Plant Bioinformatics

The regulation of gene expression is one of the main ways by which a plant can control the abundance of a gene product (post-translational modifications and protein degradation are some others). When and where a gene is expressed is controlled to a large extent by the presence of short sequence motifs, called cis-elements, present in the promoter of the gene. These in turn are regulated by transcription factors that perhaps get induced in response to environmental stresses or during specific developmental programs. Thus understanding which transcription factors can bind to which promoters can help us understand the role the downstream genes might be playing in a biological system.

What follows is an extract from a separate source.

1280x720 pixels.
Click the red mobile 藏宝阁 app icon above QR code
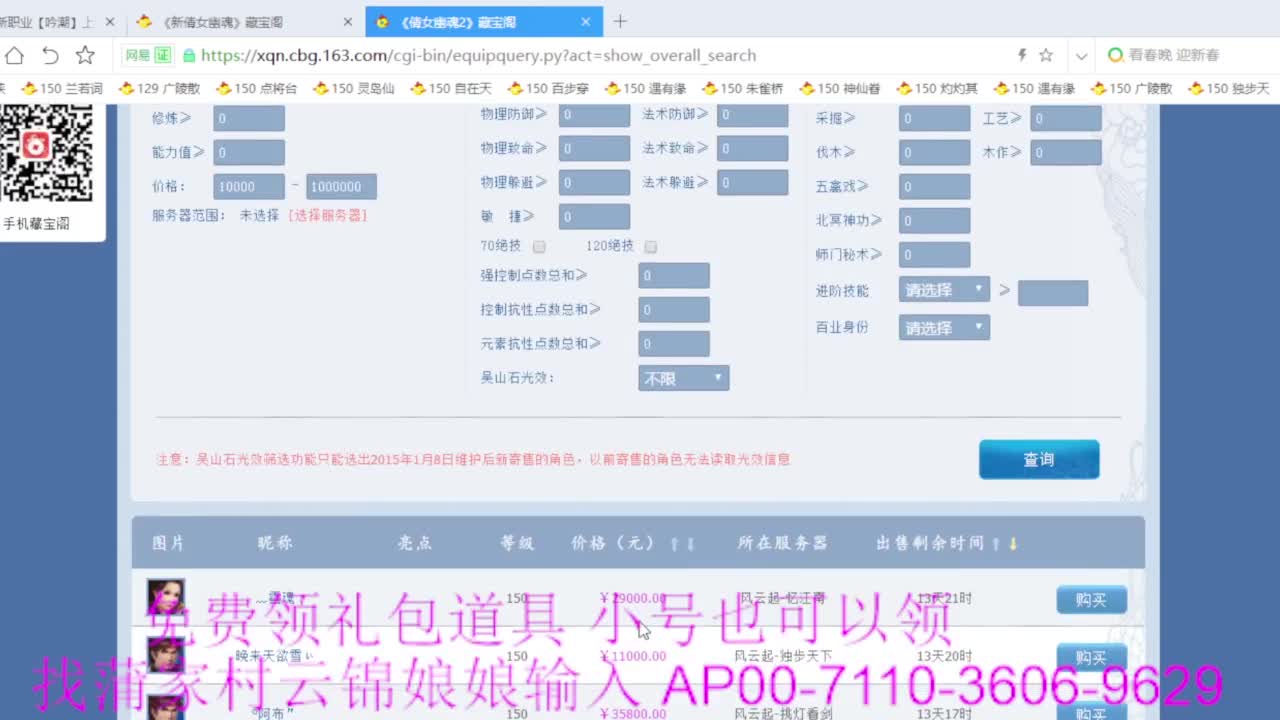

Often the results of 'omics experiments are large lists of genes, such as those that are differentially expressed. We can use a "cherry picking" approach to explore individual genes in those lists but it's nice to be able to have an automated way of analyzing them. Here tools for performing Gene Ontology enrichment analysis are invaluable and can tell you if any particular biological processes or molecular functions are over-represented in your gene list. We'll explore AgriGO, AmiGO, tools at TAIR and the BAR, and g:Profiler, which all allow you to do such analyses. Another useful analysis is to be able to map your gene lists (along with associated e.g. expression values) onto pathway representations, and we'll use AraCyc and MapMan to do this. In this way it is easy to see if certain biosynthetic reactions are upregulated, which can help you interpret your 'omics data!

Molecules inside the cell rarely operate in isolation. Proteins act together to form complexes, or are part of signal transduction cascades. Transcription factors bind to cis-elements in promoters or elsewhere and can act as activators or repressors of transcription. MicroRNAs can affect transcription in other ways. One of the main themes to have emerged in the past two decades in biology is that of networks. In terms of protein-protein interaction networks, often proteins that are highly connected with others are crucial for biological function – when these “hubs” are perturbed, we see large phenotypic effects. The way that transcription factors interact with downstream promoters, some driving the expression of other transcription factors that in turn regulate genes combinatorially with upstream transcription factors can have an important biological effect in terms of modulating the kind of output achieved. The tools described in this lab can help us to explore molecular interactions in a network context, perhaps with the eventual goal of modeling the behaviour of a given system.